Work to be completed »
Transcribe exactly the lines from the one holding "Enable the Покажи заглавие checkbox" through the closing line of the entries below. Pictures stay out of the copy.

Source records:
• • • • • • •

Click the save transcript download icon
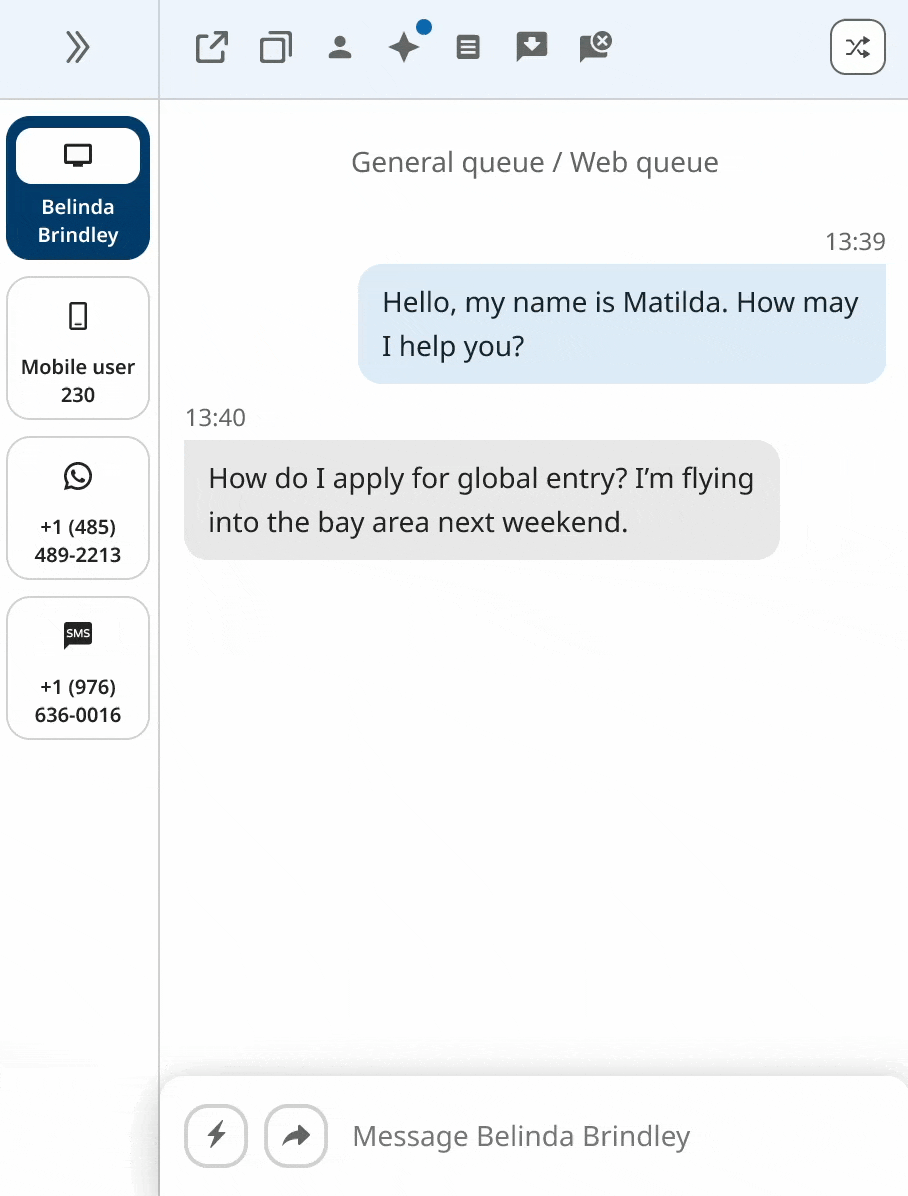(x=532, y=47)
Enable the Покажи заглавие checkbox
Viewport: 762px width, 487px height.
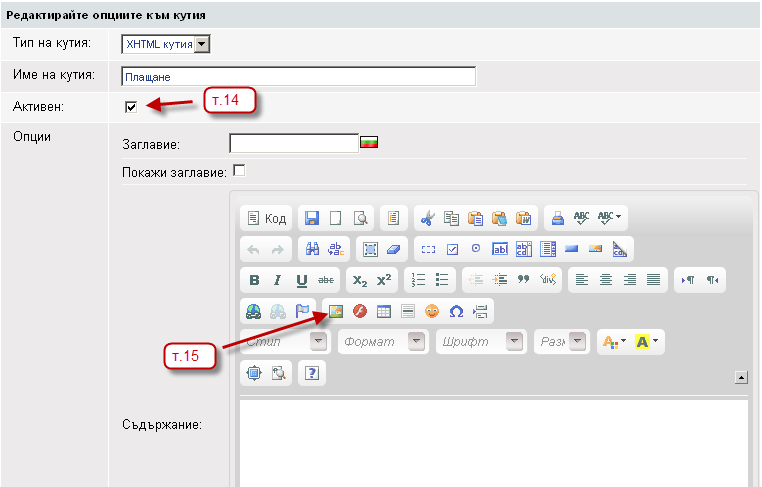[x=239, y=170]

• • • • • • •

Response »
Enable the Покажи заглавие checkbox
Viewport: 762px width, 487px height.
[x=239, y=170]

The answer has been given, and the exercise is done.